The shade of green a group is can determine the sort of issues it focuses. Phil Tighe and Ros Taplin noted at the Ecopolitics IV Conference:
Forestry and wilderness issues in Australian have been distinguished by three related features: they attract significant middle class popular support, particularly in the capital city electorates; they centre on the preservation (or destruction) of aesthetic landscapes at considerable distance from these urban centres of greatest support; and they never directly challenge the dominant economic and material concerns of their supporters.
More importantly the stance that one takes on an issue will be determined by one’s shade of green. In practice this can lead to environmentalists taking opposing sides in a controversy.
The involvement of the Australian Conservation Foundation (ACF) in the hazardous waste issue in the 1980s was one of working with government. They were represented on the four member Joint Taskforce on Intractable Waste which was set up to establish a high temperature incinerator for burning hazardous wastes. They negotiated with government to ensure certain conditions were incorporated into the legislation and in return they helped to convince the public that the incinerator would be completely safe and to get other environmental groups to support it.
However the high temperature incinerator was an issue that highlighted the differences in attitudes between light and dark greens. The ACF was opposed by other environmental groups such as Greenpeace and Friends of the Earth who raised questions about whether environmentalists should help industry to dispose of wastes that should not have been produced in the first place; questions about whether it was likely governments would build an expensive end of the pipe solution for hazardous wastes and still do all that was necessary to minimise wastes once it was built; questions about whether enough is known about hazardous waste incinerators to guarantee their safety; questions about whether, if incinerators are not safe, a rural community and its environment should be sacrificed so hazardous wastes could be moved out of the city.

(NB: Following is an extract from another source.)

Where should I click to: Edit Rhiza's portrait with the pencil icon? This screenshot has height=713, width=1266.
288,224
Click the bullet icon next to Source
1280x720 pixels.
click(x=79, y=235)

In 1999 the Arizona branch of The Nature Conservancy (TNC) sided with the livestock industry in a coalition called the Arizona Common Ground Roundtable, “dedicated to helping save Arizona’s diminishing grasslands”. It called for more government subsidies to ranchers using public land and ‘reform’ of the Endangered Species Act (ESA). TNC defended this position by arguing that the laws were forcing ranchers to sell their private land for housing subdivisions and other developments that would fragment the grasslands and open spaces.
The Roundtable was held up as a prime example of environmental conflict resolution: “Americans are tired of hearing about confrontations in the environmental area. They would prefer organizations with environmental goals utilize the strengths of one another and work toward the common goal of environmental protection.”

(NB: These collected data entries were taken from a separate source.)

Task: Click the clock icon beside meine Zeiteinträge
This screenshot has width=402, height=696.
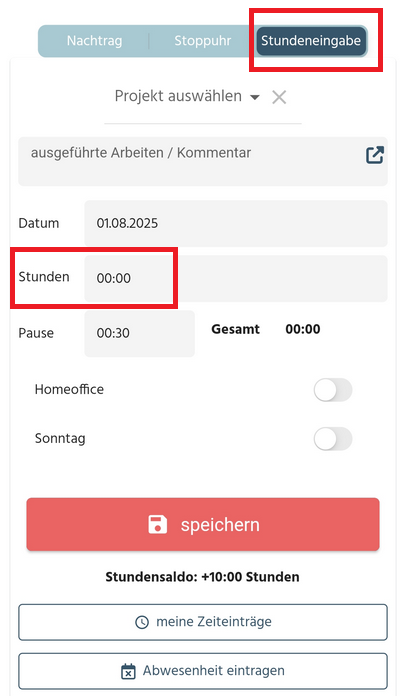Action: (142, 622)
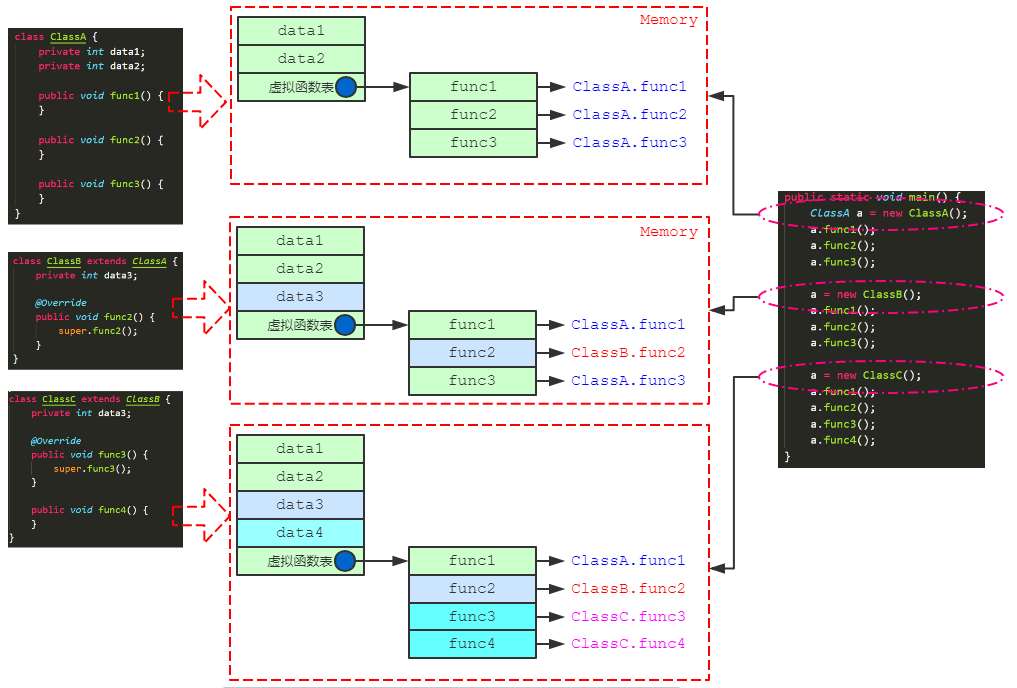Click the blue dot below the dark-blue data3 cell
Image resolution: width=1017 pixels, height=688 pixels.
(x=345, y=325)
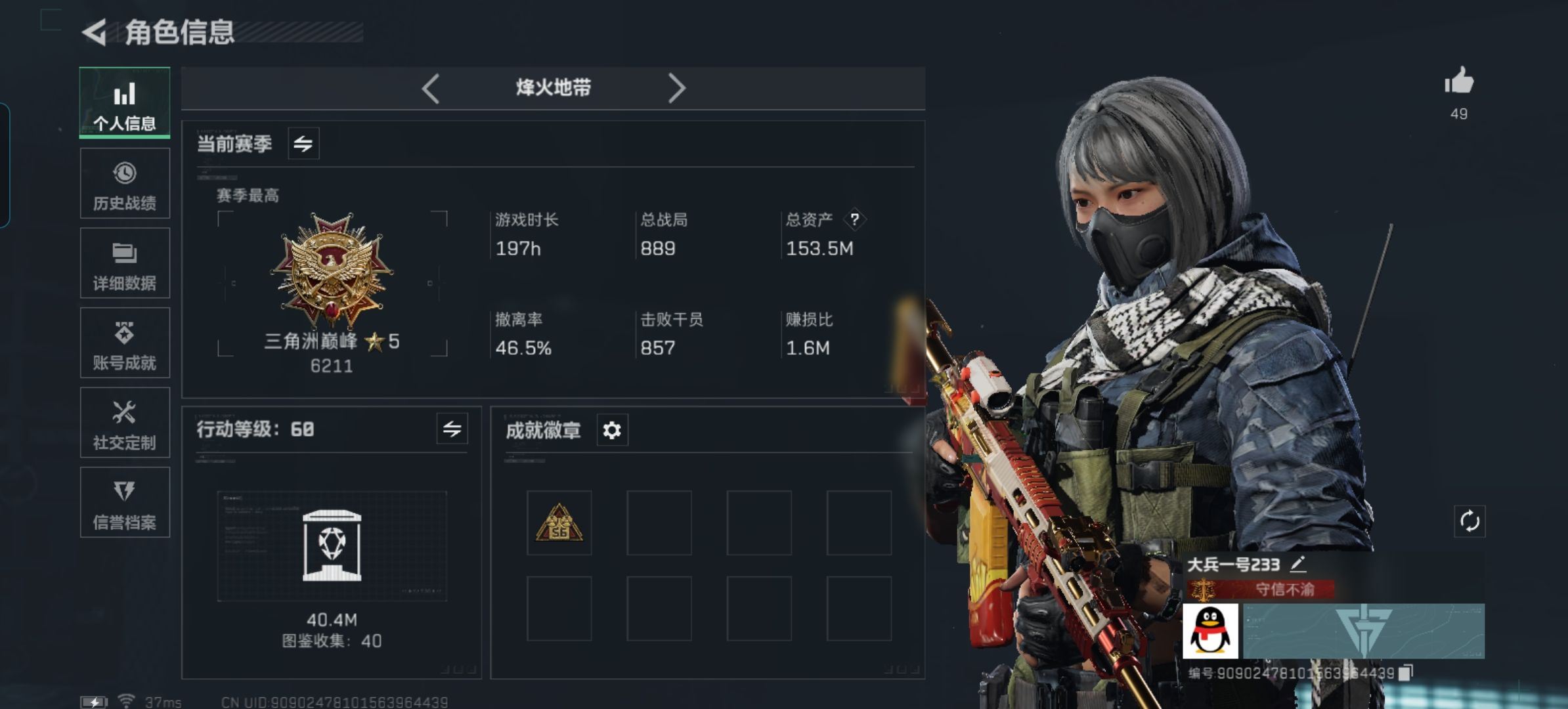Click the collection showcase box showing 40.4M
The height and width of the screenshot is (709, 1568).
coord(332,546)
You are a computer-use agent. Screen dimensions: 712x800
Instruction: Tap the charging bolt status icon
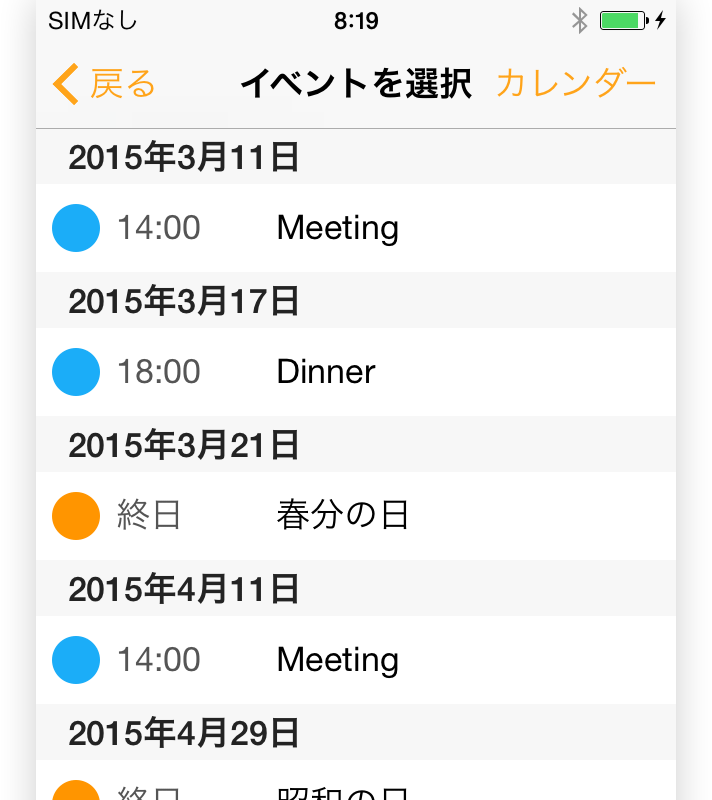(x=660, y=20)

However 18 environmental groups put their opposition in writing to the TNC:
Preserving open space, however, is not the be-all and end-all of environmental protections. It is also absolutely necessary to preserve clean water, recreational opportunities, wildlife habitat, and endangered species. Instead of integrating these needs, the Arizona Common Ground Roundtable establishes a false choice between allowing cattle grazing to continue soiling our land and water, and the preservation of open space.

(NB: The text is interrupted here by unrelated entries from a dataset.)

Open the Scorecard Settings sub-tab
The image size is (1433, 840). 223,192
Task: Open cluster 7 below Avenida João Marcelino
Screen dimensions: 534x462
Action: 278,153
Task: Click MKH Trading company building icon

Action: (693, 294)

The groups argued that the ESA was not causing extra costs to ranchers although ranchers often blamed it for their troubles. However grazing was causing declining water quality, damaging ecosystems and endangering species. They pointed to a study done in partnership with TNC scientists that found that livestock grazing threatened a third of all species listed as endangered by the US Fish & Wildlife Service, the National Marine Fisheries Service, and TNC. It was only marginally behind development as a national threat and a Forest Service report found that in Arizona it was the main threat to species.
A former TNC science director, Jerry Freilich, also claims that the pounding hooves of cattle degrade fragile environments and claims that in 2000 he was pressured and physically bullied by his boss at TNC to sign documents certifying that specific cattle ranches, which he had never visited, were environmentally sound. (He signed and subsequently resigned and made a complaint to the police. His complaint led to a settlement with TNC a year later.) All but three of the remaining 95 scientific staff at TNC headquarters were subsequently dispersed to branch offices or reassigned to a new organization that services TNC and sells TNC biological data.